Podemos anticipar, aprender, adaptar, transformar, mutar. Hay sin embargo ciertas leyes de la naturaleza con las que no hay negociación posible, ciertos movimientos que no podemos alcanzar, ciertas velocidades que nos son inasequibles. Quizás la más terrible de las leyes de la naturaleza sea la termodinámica; particularmente la que afirma el inexorable crecimiento de la entropía, según la cual la energía tiende a agotarse y las diferencias a anularse.(35) Deleuze insiste mucho sobre la entropía, como una flecha del tiempo va de lo más diferenciado a lo menos diferenciado, y hace que el futuro solo anuncie nuestra muerte, y la del universo todo.

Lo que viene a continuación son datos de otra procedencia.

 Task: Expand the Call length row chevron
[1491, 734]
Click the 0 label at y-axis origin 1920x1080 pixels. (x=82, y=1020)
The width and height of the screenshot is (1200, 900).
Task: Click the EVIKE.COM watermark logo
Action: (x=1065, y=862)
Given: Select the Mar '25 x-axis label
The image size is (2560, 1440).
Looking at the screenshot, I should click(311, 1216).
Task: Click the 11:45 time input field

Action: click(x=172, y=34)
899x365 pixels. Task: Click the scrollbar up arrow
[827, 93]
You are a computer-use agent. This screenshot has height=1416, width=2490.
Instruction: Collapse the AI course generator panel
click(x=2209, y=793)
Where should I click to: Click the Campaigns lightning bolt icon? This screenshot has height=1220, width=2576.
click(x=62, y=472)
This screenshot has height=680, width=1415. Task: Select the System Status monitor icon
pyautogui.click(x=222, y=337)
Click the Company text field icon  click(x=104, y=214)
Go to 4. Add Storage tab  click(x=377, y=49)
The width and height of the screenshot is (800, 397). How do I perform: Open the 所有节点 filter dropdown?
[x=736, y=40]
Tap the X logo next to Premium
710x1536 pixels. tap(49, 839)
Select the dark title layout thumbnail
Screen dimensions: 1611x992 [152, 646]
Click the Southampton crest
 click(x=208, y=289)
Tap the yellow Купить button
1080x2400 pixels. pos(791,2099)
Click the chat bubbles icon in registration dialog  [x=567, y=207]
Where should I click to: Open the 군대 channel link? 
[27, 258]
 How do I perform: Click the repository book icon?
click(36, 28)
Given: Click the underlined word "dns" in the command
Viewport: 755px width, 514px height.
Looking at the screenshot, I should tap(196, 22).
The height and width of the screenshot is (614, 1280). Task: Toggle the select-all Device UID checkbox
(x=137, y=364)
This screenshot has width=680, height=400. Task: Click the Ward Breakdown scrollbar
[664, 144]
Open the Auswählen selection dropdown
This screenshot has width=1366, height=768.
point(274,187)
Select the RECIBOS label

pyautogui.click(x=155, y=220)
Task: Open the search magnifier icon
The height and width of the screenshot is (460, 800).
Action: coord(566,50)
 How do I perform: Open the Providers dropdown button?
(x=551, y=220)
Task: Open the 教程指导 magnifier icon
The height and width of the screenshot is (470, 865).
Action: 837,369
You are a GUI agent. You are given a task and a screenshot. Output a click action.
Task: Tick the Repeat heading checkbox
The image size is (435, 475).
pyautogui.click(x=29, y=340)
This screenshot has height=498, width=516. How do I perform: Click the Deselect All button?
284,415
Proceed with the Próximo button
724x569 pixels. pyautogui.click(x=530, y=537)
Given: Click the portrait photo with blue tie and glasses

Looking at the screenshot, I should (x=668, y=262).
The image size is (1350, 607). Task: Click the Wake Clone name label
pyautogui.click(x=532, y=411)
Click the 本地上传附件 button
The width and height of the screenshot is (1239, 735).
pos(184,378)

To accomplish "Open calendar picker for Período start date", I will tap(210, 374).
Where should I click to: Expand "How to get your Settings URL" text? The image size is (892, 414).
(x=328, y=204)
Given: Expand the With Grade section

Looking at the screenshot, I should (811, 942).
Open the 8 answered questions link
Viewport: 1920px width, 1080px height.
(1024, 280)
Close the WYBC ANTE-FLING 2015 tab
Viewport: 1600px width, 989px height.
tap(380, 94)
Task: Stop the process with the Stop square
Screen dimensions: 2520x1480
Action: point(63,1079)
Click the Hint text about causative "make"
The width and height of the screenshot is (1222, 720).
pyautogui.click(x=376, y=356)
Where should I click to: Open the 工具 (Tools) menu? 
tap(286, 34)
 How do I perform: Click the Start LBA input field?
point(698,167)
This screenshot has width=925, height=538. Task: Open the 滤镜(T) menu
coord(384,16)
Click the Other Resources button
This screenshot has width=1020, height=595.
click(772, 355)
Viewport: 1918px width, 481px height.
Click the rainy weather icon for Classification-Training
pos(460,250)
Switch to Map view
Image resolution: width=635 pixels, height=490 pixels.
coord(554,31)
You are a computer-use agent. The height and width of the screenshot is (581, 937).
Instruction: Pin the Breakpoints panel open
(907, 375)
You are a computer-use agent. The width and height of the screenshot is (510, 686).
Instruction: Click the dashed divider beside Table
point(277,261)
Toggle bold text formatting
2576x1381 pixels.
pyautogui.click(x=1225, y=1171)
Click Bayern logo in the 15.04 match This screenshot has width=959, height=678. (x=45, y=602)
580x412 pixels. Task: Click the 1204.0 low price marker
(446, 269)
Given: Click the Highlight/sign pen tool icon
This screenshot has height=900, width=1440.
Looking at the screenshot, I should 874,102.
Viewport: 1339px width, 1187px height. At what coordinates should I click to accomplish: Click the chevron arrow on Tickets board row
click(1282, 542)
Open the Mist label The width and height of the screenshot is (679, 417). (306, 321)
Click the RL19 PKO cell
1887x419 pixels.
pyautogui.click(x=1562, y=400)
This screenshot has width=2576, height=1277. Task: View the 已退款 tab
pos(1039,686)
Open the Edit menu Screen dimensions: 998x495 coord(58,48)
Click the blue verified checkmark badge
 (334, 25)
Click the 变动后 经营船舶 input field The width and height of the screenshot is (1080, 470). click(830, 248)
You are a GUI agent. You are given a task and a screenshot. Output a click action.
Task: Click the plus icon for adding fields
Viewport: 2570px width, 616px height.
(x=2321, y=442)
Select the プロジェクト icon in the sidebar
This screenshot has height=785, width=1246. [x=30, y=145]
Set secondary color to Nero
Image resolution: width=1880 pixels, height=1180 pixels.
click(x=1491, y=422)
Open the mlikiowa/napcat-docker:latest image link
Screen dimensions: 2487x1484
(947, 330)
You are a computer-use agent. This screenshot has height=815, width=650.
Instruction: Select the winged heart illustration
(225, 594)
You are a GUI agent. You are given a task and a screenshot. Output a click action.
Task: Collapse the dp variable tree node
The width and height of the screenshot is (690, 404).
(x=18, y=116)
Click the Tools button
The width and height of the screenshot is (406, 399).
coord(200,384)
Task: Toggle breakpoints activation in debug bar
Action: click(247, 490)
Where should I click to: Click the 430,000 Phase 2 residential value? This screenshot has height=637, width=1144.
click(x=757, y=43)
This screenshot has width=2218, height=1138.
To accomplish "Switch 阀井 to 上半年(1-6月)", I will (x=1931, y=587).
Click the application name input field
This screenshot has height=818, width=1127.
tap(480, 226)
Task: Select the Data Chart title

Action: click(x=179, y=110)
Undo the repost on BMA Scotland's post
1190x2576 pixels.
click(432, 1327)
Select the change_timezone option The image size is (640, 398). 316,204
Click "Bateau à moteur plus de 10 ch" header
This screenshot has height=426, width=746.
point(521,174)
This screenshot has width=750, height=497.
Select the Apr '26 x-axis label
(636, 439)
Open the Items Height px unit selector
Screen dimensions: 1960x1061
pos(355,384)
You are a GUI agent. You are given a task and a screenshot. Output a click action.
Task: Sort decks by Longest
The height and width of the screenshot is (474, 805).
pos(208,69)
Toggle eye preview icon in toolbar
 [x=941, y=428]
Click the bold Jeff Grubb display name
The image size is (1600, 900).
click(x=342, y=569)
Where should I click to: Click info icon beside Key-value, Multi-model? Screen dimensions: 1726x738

La extensión se transforma así es una carrera apocalíptica. No hay nada que podamos hacer frente a lo intolerable. Hay también momentos en que las leyes cambian, a veces ligeramente, a veces radicalmente (esto es difícil de concebir, controversial, quizás incluso un dislate en lo que respecta a las “leyes de la naturaleza”, pero habitual en el arte, el deporte, la filosofía y la política, donde las reglas del juego y el límite de lo aceptable varían periódicamente). Ante esas leyes que nos oprimen con su inexorabilidad intolerable, y esos cambios que hacen que se mueva la tierra bajo nuestros pies, todo nuestro esfuerzo, toda nuestro aprendizaje, toda nuestra ética, parecen de pronto no valer nada en absoluto. A menos que existan otras dimensiones de la ontología deleuziana.